Le niébé (Vigna unguiculata L. Walp) est une importante légumineuse au Bénin. Cependant, le niveau de diversité moléculaire de nombreux cultivars présents dans le pays est mal connu. Dans le but de bien gérer cette ressource, cette étude avait pour objectif d’évaluer la diversité génétique des accessions de niébé au Bénin. Cinquante accessions du niébé provenant du Bénin, Nigéria, Burkina-Faso, Ghana et Niger ont été caractérisées au niveau moléculaire à l’aide de 22 marqueurs microsatellites dont 12 se sont révélées polymorphes.
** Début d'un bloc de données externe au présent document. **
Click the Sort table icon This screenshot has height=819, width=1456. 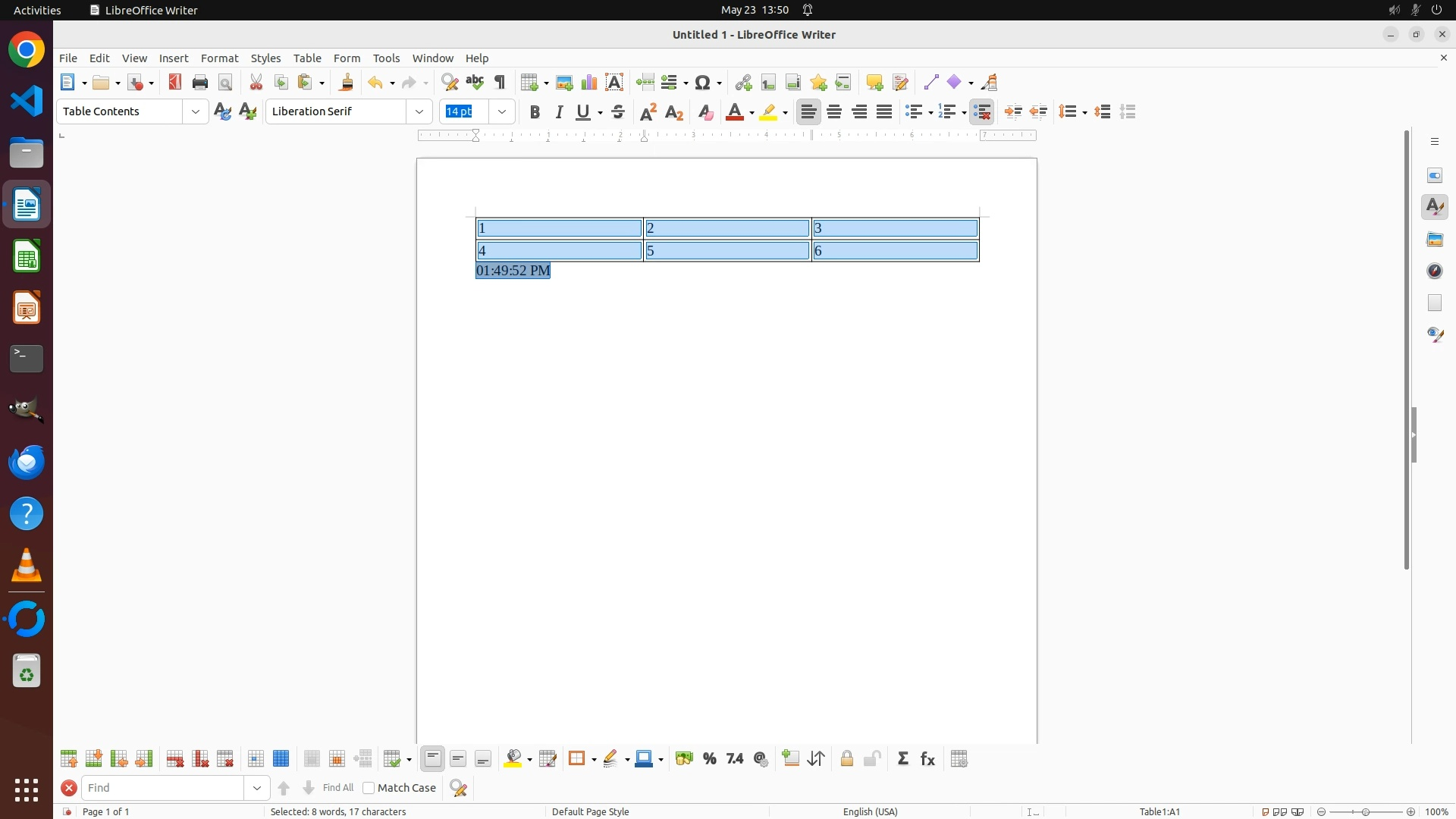[x=817, y=759]
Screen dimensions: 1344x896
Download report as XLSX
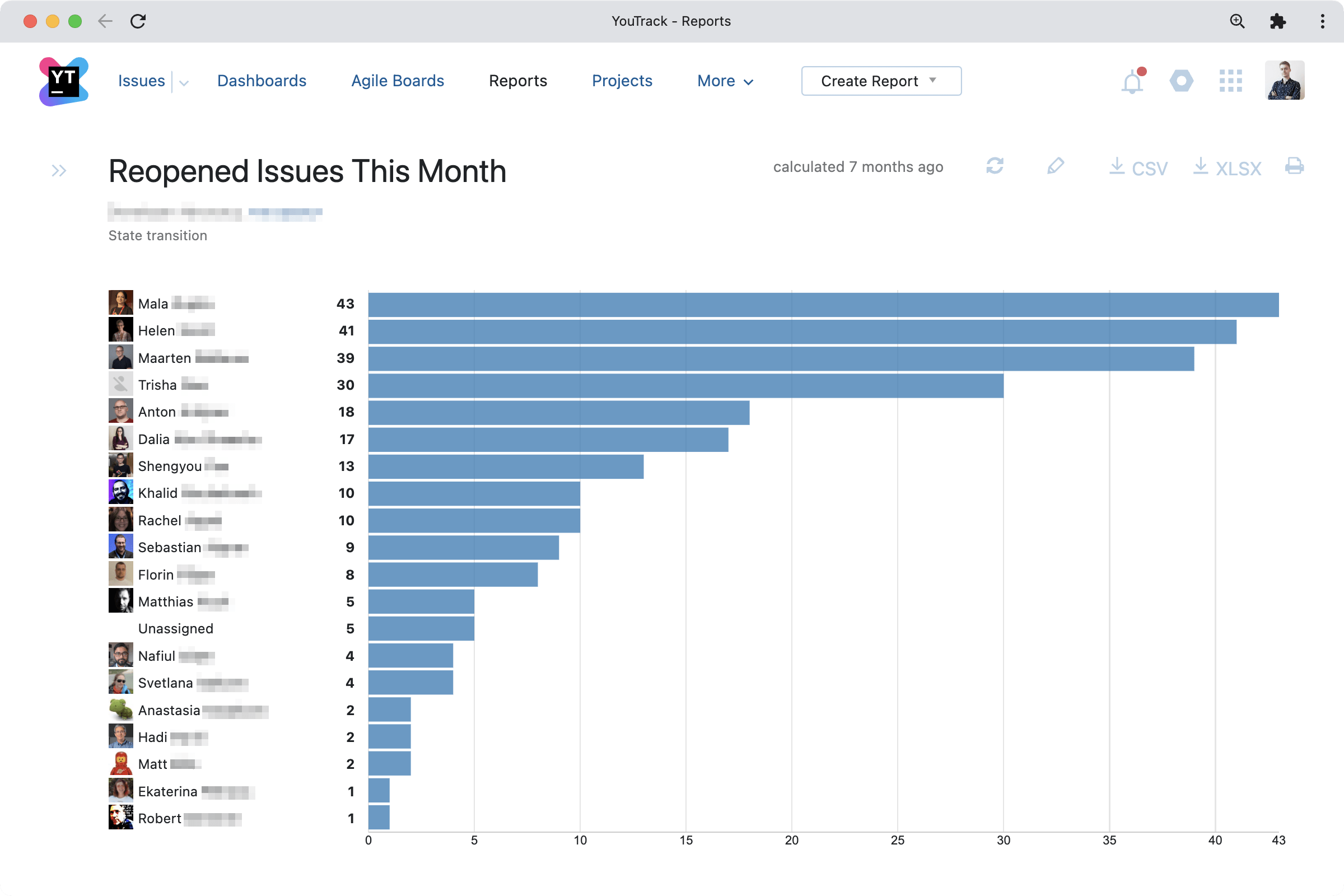point(1227,167)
La plus grande partie de la variabilité génétique se trouvait au sein des populations d’accessions des différents pays avec un indice de consanguinité génétique moyenne de 0,83. Toutefois la différenciation génétique inter-population n’était pas négligeable avec une valeur moyenne de différenciation génétique de 0,14. Le nombre moyen d’allèles dans la population de niébé étudiée était de 0,33. Une grande diversité génétique avait été observée au sein des accessions du Nigéria (He = 0,36), alors que la plus faible avait été détectée au sein des accessions du Burkina-Faso (He=0,03). Les accessions ont été classées en trois groupes génétiques. Les résultats de cette étude ont montré l’existence d’une grande diversité génétique au sein de la collection de niébé présentes au Bénin et que celle-ci peut servir de base de programmes de sélection variétale dans le pays.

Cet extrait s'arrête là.